A lack of genetic data has delayed the investigation of metabolic pathways in Herba Epimedii. To further elucidate the regulation of flavonoid accumulation in the different groups of this species, DEGs in leaves and flowers of the different groups identified by transcriptome sequencing were subjected to KEGG pathway enrichment analysis. The results showed the enrichment of flavonoid biosynthesis, flavone and flavonol biosynthesis, isoflavonoid biosynthesis, and upstream phenylpropanoid biosynthesis pathways in all samples. The basic metabolic pathways of flavonoids in plants have been elucidated with genes such as CHS, CHI, CYP75A, ANR, FLS and DFR, known to play a key role in the synthesis of bioactive components in medicinal plants31,32,33,34,35,36,37,38,39. In this study, the expression of FLS and DFR were upregulated in the leaves and flowers of the small flower group compared to the large flower group, which led to the enhanced accumulation of maohuoside B, lcariside II, Epimedin B, maohuoside A and diphylloside B. The results of UPLC-MS/MS were also confirmed (Fig. 8). FLS (Cluster-72560.79910), CHI (Cluster-72560.175300) and 4CL (Cluster-72560.191727) plays a significant role in regulatory network in flower, while CHS (Cluster-15486.46738), F3’H (Cluster-15486.64883) and 4CL (Cluster-15486.77330) functioned as key regulator in flavonoids metabolism.in leaves. The result is similar to the previous reports and further confirms the metabolite profiling result that the flavonoid accumulation changes in Herba Epimedii. O-methyltransferase plays vital roles in flavonoids metabolism, such as C. acuminata 10-hydroxycamptothecin O-methyltransferase (Ca10OMT)40 and flavonol 3-O-methyltransferase41. In this study, 52 and 20 DEGs encoding O-methyltransferase associated with flavonoid biosynthesis were identified by KEGG enrichment analysis and gene functional annotation in flower and leaves, respectively, had strongly positive correlation with flavonoids metabolites, for example, Chrysoeriol, 3,7-Di-O-methylquercetin and Tricin-7-O-Glucoside in flower, Quercetin-O-rhamnoside-O-rhamnoside, quercetinn 3-O-(6’’-O-malonyl)-galactoside and peonidin O-malonylhexoside in leaves. We found that DEGs encoding O-methyltransferase were closely to anthocyanins metabolites, such as peonidin O-malonylhexoside and delphinidin 3-O-rutinoside (Tulipanin), which might be helpful to study of flavonoids metabolism in Herba Epimedii.

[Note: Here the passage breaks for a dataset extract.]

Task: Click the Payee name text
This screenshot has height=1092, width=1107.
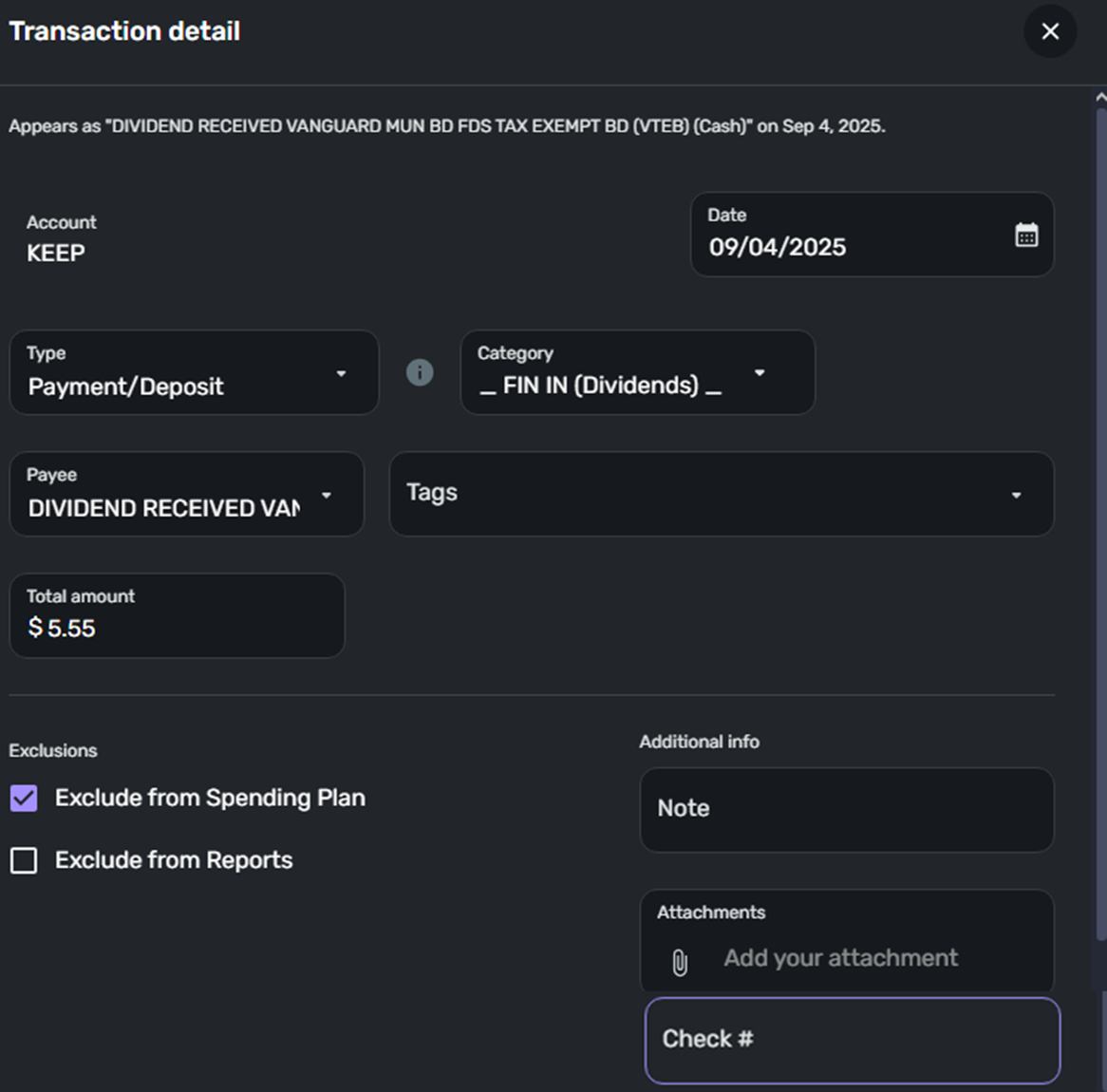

Flavonoids are a class of 2-phenylchroman (flavan) derivatives with hydroxyl, methoxy, or hydroxy isoprene as substituents. They are methylated or glycosylated on the C4, C3 and C7 hydroxyl of the parent nucleus. This study focused on the regulatory networks of methylation in Epimedii and compared differences in O-methyltransferase expression between the leaves and flowers of the two groups. According to the results, 129 differentially expressed O-methyltransferases were observed between the leaves and flowers of large and small groups, which could be classified into 21 families. Differential expression of these O-methyltransferases is of particular importance to our understanding of the mechanisms underlying the metabolic differences between small and large flowers of Herba Epimedii.

Conclusions

In our study, we found that the total flavonoids content was remarkably more in small flower taxa than large flower taxa of Herba Epimedii. The transcriptome and metabolomics responses of Herba Epimedii were evaluated between large flower taxa and small flower taxa, it provides much needed information on the factors that dictate flavonoid accumulation and its related genes. Small flower groups possess higher levels of flavonoids due to the upregulation of key flavonoid associated genes (CHS, ANR, DFR, and CCOAOMT) in Herba Epimedii. These data provide new insight when screening the planting resources of the Herba Epimedii.